RAW DATA section start
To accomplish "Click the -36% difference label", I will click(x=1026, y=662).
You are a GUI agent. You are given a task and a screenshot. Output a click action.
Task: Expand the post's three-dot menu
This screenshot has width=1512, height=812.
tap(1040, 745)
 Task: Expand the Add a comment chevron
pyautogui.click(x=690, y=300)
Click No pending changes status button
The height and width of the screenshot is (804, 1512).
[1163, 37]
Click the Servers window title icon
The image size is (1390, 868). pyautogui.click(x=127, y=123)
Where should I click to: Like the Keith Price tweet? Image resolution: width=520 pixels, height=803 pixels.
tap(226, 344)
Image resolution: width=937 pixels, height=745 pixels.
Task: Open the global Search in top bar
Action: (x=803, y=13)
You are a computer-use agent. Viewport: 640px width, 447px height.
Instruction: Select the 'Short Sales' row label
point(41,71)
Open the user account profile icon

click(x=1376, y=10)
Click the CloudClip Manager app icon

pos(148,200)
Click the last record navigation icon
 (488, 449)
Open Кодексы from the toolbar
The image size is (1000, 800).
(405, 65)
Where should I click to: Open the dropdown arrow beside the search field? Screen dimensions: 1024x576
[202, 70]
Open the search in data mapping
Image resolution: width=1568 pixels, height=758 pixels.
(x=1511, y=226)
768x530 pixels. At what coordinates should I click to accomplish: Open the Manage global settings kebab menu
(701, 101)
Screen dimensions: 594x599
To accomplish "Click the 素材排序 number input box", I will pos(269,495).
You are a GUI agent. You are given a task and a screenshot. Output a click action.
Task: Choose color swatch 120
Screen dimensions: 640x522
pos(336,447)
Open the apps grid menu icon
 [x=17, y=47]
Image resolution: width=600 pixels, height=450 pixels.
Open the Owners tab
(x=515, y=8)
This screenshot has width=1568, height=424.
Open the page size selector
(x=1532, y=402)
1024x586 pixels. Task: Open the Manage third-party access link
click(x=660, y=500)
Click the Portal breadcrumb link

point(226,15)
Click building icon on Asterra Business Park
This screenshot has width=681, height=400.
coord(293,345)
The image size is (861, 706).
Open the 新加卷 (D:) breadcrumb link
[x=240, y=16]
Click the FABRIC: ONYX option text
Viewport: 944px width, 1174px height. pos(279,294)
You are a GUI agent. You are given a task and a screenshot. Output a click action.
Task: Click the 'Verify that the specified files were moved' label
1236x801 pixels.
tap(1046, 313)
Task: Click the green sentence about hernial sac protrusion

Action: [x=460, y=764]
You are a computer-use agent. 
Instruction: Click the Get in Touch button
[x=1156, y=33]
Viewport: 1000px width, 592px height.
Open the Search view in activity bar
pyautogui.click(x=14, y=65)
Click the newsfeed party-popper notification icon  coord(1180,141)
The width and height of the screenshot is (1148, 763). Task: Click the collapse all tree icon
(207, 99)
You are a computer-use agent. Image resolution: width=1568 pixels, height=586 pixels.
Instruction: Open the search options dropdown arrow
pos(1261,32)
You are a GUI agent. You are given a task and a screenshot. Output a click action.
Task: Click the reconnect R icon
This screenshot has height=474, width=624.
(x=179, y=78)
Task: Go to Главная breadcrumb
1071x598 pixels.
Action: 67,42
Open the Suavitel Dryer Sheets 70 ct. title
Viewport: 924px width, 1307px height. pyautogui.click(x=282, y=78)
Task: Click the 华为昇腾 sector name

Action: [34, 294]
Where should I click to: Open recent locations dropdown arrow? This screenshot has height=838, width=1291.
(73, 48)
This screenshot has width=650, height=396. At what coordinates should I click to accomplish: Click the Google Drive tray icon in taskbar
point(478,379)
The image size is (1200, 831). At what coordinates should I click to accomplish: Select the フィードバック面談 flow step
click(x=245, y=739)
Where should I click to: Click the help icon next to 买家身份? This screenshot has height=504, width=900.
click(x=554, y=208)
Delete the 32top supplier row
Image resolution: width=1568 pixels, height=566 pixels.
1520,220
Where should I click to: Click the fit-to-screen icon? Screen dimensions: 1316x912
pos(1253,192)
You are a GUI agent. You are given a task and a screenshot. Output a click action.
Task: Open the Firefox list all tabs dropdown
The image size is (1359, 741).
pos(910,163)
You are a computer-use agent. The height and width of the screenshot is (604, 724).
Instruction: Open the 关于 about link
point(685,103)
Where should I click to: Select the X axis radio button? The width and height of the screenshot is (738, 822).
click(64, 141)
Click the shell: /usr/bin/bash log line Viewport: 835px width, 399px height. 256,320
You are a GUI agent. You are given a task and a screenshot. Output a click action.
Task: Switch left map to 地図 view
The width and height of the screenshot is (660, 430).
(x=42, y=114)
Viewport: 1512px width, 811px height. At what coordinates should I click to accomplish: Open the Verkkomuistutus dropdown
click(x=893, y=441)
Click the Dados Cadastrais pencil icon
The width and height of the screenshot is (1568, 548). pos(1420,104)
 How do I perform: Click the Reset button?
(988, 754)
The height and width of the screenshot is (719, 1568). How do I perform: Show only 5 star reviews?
RAW DATA section end
When a line in the listing above holds the word "will", copy it.

**FINISHED TASK**
To accomplish "Click the -36% difference label", I will click(x=1026, y=662).
To accomplish "Click the 素材排序 number input box", I will pos(269,495).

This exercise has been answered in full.